Faut-il rappeler que c'est l'irrationnel (5) qui est à l'origine des Saint Barthélémy, des bûchers, des pogroms, des autodafés  etc… A ma connaissance, aucune instance scientifique n'a jamis prôné de torturer un religieux ou un convaincu de l'astrologie pour qu'ils abjurent leurs croyances. Les reproches de rigidité ou d'intolérence faits à la science sont en fait l'hommage du vice à la vertu. En fait d'intolérence, il s'agit de l'exigence éthique de la science en matière de vérité. Le seul but de l'activité scientifique est de décrire aussi bien que possible la réalité objective.
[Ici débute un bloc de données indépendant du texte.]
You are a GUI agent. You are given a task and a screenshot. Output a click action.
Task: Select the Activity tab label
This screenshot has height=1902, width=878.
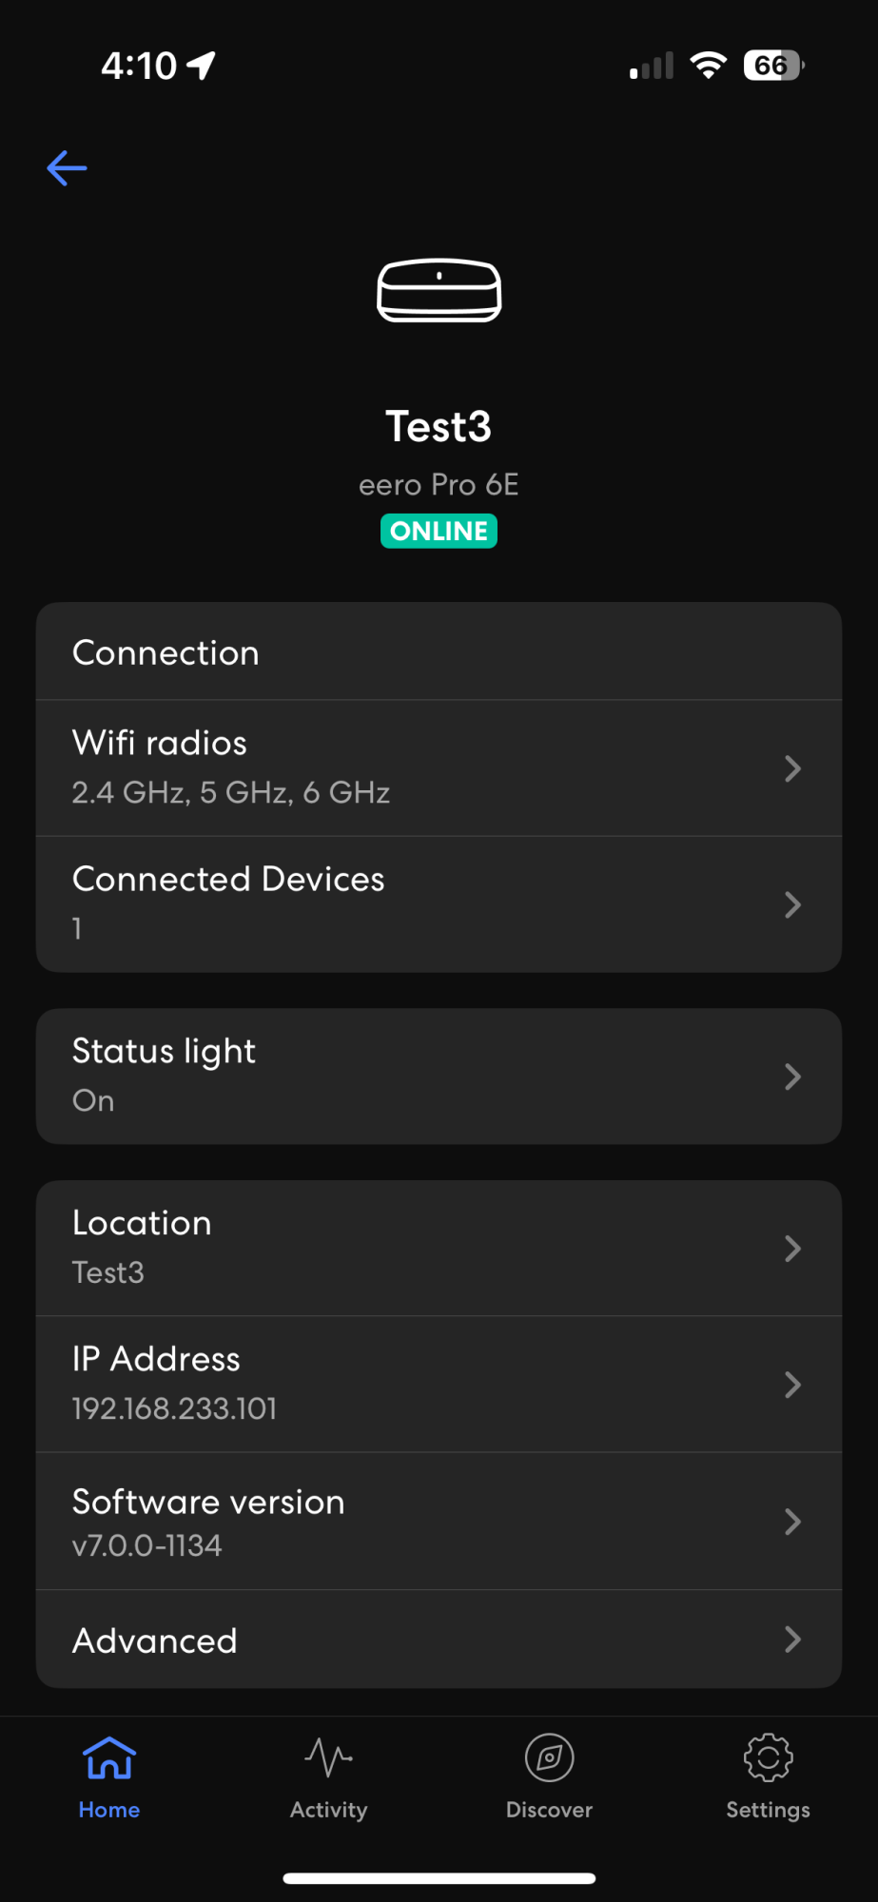328,1810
Les divagations pseudoscientifiques dont le seul but est de produire des théories séduisantes qui flattent les crédules sont proscrites. Les affirmations fantaisistes ou délirantes sont rejetées parce qu'il s'agit de tromperie , quelquefois involontaire (il y a sans doute des charlatans qui croient en leur délire) mais très souvent délibérée (Miss Elisabeth Tessier ou Uri Geller doivent parfaitement savoir que leurs pratiques sont totalement bidons !) . Ce que certains appellent intolérence scientifique, c'est le fait que si deux théories totalement contradictoires expliquent le même phénomène, la science ne les reconnaît pas comme deux opinions qui se valent, et postule qu'une des deux (au moins) doit être erronnée . Par la confrontation des deux théories avec le réel, elle tranchera laquelle mérite d'être
retenue  et laquelle doit être rejetée. Une démarche évidemment totalement étrangère à la pseudoscience !
 
Bien sûr si on appelle intolérence le fait de ressentir du désarroi face aux victimes de l'irrationnel et de la colère envers ceux qui parfois les dupent délibérément, on peut parler d'intolérance. Mais dans ce cas, c'est une saine intolérence !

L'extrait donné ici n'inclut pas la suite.